Green's matching: an efficient approach to parameter estimation in complex dynamic systems
Jianbin Tan, Guoyu Zhang, Xueqin Wang, Hui Huang, Fang Yao
TL;DR
The paper addresses parameter estimation for dynamic systems described by general-order differential operators by introducing Green's matching, a two-step method that uses local smoothing to obtain trajectories and Green's functions to invert the differential operator, thereby avoiding derivative estimation. It proves root-$n$ consistency and asymptotic normality for Green's matching and shows it outperforms gradient and integral matching, especially as the differential order grows, with favorable computational properties.
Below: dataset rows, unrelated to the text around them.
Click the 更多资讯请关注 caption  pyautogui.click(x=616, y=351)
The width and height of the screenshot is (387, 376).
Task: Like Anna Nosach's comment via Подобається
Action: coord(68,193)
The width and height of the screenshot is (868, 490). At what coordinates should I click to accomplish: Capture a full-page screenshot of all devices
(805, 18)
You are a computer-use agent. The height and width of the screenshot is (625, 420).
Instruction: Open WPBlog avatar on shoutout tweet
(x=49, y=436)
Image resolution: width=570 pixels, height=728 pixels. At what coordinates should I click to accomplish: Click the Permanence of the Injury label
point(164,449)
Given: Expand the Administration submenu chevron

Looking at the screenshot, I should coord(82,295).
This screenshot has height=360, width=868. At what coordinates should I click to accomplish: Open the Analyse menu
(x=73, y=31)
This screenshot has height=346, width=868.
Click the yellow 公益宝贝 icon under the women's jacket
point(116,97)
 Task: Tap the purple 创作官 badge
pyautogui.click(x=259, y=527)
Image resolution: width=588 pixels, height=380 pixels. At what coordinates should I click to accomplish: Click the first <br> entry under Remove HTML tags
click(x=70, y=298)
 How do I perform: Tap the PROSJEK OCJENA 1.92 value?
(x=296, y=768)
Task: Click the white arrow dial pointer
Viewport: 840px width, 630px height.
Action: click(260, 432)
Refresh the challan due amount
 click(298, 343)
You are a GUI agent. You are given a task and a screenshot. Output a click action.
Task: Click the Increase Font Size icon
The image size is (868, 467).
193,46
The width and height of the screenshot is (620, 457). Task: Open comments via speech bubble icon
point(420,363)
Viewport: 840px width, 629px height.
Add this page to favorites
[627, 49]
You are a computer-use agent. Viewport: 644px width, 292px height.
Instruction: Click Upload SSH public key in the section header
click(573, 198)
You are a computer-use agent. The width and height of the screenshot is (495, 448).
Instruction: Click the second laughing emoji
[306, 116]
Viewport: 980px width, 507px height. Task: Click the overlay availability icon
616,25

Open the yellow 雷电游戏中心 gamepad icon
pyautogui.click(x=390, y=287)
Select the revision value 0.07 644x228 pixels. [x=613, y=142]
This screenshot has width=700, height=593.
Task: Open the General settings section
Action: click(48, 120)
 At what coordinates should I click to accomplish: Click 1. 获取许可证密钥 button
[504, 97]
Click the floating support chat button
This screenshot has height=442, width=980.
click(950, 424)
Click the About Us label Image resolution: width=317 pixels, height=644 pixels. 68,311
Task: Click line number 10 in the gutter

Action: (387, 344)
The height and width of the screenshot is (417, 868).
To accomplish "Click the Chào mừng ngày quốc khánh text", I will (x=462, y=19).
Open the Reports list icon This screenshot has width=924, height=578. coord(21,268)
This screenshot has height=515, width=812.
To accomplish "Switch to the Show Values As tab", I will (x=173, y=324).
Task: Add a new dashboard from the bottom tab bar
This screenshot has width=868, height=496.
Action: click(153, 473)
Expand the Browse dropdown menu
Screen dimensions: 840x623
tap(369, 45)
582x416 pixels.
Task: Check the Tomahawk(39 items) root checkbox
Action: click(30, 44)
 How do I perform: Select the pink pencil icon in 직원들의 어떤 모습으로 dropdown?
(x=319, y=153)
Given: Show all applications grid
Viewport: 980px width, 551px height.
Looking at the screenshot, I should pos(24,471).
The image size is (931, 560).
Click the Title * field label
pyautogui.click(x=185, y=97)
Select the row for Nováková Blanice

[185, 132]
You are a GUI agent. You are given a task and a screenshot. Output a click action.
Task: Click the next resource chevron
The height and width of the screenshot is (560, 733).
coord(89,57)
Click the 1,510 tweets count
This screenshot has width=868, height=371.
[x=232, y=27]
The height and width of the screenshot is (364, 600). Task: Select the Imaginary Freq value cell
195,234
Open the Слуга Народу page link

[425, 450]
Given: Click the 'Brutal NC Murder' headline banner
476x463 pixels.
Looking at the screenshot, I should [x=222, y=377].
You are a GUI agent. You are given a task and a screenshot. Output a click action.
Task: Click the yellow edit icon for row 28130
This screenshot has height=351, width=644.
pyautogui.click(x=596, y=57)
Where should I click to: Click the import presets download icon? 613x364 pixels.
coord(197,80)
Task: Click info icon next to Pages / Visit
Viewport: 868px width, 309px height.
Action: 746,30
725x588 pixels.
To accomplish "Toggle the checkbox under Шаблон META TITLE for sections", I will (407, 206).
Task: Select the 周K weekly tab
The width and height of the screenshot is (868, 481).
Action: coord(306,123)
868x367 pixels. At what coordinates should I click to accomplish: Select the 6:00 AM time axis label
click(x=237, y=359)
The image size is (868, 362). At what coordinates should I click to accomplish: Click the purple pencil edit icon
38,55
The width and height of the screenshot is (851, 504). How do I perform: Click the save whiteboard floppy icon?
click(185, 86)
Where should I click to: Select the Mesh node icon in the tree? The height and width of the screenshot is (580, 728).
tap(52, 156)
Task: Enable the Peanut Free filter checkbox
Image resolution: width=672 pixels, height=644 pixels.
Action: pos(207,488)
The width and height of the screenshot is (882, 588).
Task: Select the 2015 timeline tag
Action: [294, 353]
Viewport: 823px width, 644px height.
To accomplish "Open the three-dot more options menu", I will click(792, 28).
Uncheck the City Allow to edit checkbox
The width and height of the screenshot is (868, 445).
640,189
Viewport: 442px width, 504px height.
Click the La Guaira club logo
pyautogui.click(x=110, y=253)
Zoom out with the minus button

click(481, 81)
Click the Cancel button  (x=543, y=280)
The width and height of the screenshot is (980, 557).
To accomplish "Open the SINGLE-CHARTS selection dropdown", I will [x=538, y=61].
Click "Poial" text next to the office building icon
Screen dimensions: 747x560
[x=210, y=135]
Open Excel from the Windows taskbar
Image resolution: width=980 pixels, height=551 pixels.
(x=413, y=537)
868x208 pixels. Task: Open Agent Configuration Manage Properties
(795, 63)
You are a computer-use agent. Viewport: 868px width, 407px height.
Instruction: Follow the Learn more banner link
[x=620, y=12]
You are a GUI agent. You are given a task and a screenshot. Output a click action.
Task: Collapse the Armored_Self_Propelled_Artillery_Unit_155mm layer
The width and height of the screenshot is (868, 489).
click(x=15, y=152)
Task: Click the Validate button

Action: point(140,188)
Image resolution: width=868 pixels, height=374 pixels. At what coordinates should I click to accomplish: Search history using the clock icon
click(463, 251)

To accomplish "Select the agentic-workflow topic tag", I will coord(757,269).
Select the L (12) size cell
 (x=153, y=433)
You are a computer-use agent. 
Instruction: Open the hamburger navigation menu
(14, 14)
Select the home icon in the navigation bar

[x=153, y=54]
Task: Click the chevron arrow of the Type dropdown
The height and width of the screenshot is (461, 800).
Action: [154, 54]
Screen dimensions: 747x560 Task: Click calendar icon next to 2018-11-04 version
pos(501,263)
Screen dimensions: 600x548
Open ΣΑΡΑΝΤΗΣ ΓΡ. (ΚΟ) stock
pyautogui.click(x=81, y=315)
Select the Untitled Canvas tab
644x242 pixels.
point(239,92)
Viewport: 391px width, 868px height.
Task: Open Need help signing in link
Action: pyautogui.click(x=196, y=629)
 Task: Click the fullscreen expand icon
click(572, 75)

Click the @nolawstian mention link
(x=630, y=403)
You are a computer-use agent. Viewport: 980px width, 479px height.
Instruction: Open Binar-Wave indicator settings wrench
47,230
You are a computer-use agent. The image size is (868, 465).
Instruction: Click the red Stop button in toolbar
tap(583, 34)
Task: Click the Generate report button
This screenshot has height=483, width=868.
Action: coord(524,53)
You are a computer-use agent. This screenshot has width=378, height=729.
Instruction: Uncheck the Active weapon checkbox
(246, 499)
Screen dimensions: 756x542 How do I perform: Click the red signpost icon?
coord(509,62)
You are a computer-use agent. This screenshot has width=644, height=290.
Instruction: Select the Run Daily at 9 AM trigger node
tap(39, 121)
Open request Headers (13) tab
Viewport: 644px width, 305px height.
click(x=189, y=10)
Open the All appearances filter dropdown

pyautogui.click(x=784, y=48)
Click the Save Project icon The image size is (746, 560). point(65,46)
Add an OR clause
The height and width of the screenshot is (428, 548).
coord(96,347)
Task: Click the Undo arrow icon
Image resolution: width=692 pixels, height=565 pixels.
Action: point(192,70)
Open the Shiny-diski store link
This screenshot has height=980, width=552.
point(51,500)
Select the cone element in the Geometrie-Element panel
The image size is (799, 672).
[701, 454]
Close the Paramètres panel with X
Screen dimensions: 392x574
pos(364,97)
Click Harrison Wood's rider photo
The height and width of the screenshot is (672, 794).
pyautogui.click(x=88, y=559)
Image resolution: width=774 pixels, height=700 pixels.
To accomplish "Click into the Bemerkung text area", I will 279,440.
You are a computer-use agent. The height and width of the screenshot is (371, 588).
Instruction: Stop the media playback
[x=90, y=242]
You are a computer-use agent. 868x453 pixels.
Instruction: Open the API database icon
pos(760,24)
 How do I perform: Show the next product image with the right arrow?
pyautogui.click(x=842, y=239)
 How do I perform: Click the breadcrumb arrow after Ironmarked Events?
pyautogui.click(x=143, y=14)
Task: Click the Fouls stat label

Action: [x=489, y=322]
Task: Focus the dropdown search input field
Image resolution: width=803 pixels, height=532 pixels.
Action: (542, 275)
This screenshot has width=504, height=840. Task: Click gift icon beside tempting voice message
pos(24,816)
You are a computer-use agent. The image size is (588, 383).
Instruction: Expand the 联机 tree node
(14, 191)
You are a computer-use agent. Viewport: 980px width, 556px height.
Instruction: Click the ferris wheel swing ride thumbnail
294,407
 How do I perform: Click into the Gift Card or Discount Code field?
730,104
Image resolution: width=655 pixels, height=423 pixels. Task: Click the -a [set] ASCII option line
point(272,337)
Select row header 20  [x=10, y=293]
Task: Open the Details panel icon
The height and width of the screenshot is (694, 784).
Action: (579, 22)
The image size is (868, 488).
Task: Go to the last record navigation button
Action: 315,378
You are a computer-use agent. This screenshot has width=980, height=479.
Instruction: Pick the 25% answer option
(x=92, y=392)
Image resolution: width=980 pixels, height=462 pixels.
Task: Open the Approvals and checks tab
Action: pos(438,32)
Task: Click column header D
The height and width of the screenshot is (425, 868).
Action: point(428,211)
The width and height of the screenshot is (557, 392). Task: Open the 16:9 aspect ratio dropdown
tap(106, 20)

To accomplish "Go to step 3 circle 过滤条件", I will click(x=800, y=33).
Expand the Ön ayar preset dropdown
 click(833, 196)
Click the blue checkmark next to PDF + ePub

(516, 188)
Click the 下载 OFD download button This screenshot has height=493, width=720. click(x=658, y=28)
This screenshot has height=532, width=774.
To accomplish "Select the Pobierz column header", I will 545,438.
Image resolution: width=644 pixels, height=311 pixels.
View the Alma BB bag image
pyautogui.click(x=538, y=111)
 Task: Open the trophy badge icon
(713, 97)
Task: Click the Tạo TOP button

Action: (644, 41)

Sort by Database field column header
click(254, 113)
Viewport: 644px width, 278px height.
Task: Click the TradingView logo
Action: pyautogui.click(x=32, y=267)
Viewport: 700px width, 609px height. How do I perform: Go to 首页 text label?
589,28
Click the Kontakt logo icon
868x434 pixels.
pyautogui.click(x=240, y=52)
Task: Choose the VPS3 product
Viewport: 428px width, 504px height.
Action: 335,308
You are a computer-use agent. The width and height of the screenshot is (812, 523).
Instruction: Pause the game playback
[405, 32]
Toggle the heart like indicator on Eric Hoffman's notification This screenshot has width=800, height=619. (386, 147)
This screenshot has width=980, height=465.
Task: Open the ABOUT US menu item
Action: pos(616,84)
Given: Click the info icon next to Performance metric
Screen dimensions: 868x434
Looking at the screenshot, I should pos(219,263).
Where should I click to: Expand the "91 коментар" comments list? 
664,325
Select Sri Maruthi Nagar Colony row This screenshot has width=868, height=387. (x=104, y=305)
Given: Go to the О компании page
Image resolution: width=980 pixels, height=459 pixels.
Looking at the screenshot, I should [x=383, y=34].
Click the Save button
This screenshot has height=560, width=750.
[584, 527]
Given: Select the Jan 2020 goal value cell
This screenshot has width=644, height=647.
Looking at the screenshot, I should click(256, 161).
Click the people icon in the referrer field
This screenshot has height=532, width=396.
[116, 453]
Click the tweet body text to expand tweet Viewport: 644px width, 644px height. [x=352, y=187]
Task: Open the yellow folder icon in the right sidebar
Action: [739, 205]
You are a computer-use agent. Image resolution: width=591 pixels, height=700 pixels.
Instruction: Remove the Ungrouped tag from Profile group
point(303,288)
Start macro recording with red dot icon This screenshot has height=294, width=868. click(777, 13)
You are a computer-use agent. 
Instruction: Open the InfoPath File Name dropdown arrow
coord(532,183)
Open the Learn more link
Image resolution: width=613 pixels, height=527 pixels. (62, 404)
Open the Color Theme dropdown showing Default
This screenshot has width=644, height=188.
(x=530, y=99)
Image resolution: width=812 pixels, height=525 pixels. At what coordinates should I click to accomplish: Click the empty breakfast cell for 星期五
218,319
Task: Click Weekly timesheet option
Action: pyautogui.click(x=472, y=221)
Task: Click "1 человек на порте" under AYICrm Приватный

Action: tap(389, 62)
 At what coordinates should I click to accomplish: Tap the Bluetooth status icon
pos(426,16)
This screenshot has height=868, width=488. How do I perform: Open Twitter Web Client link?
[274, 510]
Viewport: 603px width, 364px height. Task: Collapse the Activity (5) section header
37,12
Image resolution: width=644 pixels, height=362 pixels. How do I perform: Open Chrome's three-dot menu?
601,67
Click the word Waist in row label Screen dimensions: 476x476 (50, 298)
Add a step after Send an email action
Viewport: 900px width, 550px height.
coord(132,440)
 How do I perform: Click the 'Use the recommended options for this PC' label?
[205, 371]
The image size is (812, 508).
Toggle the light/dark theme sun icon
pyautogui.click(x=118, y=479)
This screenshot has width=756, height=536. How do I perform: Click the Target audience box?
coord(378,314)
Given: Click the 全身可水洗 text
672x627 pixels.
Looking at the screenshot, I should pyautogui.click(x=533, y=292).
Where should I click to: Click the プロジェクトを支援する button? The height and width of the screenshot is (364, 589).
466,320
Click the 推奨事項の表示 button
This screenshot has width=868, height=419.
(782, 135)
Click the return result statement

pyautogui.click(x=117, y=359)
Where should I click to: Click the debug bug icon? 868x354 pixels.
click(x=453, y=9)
Through extensive simulations on gene regulatory networks, spring-mass systems, and oscillatory models, plus an equation-discovery example for a nonlinear pendulum, Green's matching demonstrates superior accuracy and efficient computation, accompanied by well-behaved confidence intervals. The work also discusses limitations (dense-trajectory data requirements) and outlines extensions to learn the differential order $K$, enable sparsity-driven equation discovery, and tackle causal-network tasks.
Abstract
Parameters of differential equations are essential to characterize intrinsic behaviors of dynamic systems. Numerous methods for estimating parameters in dynamic systems are computationally and/or statistically inadequate, especially for complex systems with general-order differential operators, such as motion dynamics. This article presents Green's matching, a computationally tractable and statistically efficient two-step method, which only needs to approximate trajectories in dynamic systems but not their derivatives due to the inverse of differential operators by Green's function. This yields a statistically optimal guarantee for parameter estimation in general-order equations, a feature not shared by existing methods, and provides an efficient framework for broad statistical inferences in complex dynamic systems.